**Objective**
Determine how many lines of the records below contain the string "pixels". Reply with the number alone.

**Materials provided**
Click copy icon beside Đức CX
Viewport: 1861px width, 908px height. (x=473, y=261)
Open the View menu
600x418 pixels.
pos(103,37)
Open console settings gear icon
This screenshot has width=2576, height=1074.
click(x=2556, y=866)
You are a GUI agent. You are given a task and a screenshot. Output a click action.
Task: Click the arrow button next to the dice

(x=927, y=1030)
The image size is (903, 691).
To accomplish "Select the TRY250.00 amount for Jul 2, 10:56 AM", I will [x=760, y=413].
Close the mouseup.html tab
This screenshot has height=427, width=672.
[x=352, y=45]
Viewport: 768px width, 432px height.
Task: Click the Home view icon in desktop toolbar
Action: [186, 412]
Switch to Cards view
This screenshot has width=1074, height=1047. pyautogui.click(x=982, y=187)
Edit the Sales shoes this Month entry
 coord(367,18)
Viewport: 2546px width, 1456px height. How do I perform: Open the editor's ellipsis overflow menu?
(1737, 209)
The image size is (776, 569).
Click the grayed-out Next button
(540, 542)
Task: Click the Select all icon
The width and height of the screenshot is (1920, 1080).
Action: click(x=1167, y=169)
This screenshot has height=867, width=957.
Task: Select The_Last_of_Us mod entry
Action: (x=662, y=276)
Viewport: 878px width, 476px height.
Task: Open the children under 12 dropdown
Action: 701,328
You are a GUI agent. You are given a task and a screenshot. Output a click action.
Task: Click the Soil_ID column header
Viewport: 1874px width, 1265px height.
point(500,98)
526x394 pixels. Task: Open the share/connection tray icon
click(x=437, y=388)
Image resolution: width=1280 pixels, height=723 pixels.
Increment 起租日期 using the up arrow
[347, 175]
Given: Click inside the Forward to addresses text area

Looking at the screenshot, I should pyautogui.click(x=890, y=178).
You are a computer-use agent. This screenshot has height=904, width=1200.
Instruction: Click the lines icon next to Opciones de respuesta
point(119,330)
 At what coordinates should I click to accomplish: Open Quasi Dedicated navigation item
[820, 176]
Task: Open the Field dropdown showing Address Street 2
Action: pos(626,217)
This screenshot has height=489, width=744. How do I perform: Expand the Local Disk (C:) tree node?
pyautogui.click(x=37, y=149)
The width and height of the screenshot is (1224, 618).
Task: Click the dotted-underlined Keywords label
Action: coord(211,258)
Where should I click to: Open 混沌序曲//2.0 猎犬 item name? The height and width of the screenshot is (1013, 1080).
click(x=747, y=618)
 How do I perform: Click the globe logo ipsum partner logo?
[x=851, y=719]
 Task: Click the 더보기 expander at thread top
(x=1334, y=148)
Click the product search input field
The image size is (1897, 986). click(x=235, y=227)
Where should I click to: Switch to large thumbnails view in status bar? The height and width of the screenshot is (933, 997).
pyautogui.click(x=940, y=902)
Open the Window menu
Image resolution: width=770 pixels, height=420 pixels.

**Full response**
4